> _Work instructions_
Set down again exactly the lines of the listing below that fall between the line holding "夏天 (685, 1810)" and the line holding "Instagram (253, 2416)", inclusive.

> _Study material_
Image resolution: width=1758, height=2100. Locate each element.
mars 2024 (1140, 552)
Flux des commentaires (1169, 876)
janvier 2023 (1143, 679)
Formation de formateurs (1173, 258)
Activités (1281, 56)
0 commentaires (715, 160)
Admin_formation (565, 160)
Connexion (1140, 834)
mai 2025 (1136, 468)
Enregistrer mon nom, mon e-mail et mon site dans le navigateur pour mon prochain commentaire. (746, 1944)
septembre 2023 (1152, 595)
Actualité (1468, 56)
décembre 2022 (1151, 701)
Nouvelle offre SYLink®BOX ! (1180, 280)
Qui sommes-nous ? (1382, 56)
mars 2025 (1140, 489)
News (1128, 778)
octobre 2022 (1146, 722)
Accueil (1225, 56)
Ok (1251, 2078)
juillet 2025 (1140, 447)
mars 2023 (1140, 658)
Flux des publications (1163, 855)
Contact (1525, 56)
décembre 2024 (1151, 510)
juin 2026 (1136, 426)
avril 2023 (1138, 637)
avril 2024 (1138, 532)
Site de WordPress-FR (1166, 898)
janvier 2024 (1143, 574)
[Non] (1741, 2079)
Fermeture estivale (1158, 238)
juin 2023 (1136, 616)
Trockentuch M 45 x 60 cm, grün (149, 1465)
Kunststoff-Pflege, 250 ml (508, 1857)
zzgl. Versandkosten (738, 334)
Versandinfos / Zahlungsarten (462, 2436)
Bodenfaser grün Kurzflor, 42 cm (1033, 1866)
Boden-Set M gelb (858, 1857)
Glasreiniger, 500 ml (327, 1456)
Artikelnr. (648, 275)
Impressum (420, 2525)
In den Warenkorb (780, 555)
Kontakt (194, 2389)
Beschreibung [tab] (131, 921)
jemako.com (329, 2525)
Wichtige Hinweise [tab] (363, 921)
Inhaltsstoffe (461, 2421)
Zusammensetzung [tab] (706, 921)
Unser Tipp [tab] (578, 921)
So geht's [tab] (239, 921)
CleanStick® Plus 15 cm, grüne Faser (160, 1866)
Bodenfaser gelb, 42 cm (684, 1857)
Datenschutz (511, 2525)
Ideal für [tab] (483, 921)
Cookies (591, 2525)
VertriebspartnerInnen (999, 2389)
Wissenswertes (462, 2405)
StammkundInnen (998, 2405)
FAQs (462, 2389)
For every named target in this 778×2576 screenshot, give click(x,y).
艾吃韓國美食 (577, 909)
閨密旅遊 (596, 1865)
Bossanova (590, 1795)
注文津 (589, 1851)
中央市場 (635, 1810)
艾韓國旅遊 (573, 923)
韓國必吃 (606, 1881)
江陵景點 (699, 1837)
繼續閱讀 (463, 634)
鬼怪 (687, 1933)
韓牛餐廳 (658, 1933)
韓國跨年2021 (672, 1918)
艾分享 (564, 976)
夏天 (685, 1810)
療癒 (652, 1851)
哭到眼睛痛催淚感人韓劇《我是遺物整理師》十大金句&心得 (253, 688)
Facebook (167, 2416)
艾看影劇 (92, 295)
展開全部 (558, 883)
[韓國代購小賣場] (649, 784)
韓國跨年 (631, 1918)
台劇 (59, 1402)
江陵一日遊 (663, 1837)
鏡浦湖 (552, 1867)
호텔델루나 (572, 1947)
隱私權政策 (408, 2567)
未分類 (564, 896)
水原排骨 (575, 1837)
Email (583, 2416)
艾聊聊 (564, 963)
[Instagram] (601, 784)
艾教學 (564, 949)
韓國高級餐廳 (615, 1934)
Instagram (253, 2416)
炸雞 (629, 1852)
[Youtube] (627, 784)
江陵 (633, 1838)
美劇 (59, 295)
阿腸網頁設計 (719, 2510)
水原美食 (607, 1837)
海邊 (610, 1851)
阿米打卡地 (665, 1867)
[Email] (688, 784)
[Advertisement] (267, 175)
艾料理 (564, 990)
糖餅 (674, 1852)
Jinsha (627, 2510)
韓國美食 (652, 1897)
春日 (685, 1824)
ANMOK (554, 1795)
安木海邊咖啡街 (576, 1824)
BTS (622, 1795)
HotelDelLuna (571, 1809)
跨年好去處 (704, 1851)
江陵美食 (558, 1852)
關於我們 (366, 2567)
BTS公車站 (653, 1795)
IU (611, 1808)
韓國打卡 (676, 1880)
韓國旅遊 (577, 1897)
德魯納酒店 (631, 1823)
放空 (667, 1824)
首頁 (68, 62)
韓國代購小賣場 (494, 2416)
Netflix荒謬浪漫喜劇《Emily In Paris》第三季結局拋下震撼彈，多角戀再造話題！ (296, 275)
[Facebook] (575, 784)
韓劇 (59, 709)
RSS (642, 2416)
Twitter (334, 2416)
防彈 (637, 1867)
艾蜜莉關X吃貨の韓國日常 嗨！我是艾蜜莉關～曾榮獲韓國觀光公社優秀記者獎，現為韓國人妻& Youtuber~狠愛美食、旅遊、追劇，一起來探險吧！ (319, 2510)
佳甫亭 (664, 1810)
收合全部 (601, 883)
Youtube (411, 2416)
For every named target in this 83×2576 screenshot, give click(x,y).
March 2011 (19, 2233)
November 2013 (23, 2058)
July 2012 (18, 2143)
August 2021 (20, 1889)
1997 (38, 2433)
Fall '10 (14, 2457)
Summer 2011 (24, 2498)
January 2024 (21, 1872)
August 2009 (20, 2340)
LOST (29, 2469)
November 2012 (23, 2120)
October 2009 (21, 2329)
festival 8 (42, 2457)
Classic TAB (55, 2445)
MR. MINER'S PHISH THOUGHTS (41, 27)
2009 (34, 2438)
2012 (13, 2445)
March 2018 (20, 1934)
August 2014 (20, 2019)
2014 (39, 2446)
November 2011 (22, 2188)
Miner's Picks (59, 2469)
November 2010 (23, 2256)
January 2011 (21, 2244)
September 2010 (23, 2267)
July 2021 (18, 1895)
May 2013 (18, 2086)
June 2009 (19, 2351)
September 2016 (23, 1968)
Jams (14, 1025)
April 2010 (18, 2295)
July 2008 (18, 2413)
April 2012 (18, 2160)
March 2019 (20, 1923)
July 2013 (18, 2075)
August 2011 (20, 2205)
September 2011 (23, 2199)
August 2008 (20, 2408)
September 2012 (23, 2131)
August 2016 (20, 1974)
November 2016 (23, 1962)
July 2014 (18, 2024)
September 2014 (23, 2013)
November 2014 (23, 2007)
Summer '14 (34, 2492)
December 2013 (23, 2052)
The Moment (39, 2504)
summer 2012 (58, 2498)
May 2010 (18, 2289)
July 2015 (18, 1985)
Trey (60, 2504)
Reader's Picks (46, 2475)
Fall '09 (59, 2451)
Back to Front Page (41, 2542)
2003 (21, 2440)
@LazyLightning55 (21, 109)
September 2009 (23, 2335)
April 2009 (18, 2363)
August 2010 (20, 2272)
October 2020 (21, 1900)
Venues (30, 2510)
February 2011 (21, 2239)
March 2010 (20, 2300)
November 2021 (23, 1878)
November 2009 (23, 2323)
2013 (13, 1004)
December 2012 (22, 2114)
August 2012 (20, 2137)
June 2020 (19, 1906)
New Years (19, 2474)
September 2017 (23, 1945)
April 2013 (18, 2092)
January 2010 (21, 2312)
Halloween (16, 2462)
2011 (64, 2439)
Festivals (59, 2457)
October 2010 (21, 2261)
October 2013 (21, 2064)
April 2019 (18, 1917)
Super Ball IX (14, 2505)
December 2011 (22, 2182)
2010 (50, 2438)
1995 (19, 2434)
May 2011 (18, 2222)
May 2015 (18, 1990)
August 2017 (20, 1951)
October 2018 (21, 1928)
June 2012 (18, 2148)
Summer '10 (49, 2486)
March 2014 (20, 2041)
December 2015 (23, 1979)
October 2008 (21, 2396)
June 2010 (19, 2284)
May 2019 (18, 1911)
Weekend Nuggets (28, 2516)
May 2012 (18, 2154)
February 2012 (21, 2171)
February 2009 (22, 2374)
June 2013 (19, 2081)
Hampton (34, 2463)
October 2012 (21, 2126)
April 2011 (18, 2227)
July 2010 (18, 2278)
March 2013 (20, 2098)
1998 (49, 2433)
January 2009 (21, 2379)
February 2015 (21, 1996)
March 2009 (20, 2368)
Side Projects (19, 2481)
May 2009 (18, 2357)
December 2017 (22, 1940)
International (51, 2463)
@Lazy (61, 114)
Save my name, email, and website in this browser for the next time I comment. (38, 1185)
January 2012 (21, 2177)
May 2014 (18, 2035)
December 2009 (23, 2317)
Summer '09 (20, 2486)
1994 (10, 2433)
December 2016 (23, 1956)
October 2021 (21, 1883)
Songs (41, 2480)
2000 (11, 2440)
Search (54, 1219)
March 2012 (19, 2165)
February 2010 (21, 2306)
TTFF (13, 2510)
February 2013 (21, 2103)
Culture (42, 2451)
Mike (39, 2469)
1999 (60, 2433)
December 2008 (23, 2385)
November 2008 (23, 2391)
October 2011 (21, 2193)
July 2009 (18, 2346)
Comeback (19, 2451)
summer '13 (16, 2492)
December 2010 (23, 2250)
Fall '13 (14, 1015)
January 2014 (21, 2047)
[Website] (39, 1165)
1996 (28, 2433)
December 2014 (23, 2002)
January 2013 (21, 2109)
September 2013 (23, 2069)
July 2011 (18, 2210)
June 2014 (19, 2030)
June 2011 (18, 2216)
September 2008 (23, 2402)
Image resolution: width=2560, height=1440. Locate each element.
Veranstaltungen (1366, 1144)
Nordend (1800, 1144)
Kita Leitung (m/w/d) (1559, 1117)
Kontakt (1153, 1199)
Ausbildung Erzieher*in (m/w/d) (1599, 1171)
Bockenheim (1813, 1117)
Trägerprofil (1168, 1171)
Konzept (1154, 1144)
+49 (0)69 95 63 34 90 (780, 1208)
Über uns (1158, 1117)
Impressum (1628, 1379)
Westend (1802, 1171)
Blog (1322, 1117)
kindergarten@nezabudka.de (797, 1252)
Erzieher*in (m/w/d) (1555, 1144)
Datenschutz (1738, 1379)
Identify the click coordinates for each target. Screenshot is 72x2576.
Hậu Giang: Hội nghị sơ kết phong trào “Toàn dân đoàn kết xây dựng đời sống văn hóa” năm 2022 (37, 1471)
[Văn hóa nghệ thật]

> _Solution_
夏天 (685, 1810)
療癒 (652, 1851)
哭到眼睛痛催淚感人韓劇《我是遺物整理師》十大金句&心得 (253, 688)
Facebook (167, 2416)
艾看影劇 (92, 295)
展開全部 (558, 883)
[韓國代購小賣場] (649, 784)
韓國跨年 (631, 1918)
台劇 (59, 1402)
江陵一日遊 (663, 1837)
鏡浦湖 (552, 1867)
호텔델루나 (572, 1947)
隱私權政策 (408, 2567)
未分類 (564, 896)
水原排骨 (575, 1837)
Email (583, 2416)
艾聊聊 (564, 963)
[Instagram] (601, 784)
艾教學 (564, 949)
韓國高級餐廳 (615, 1934)
Instagram (253, 2416)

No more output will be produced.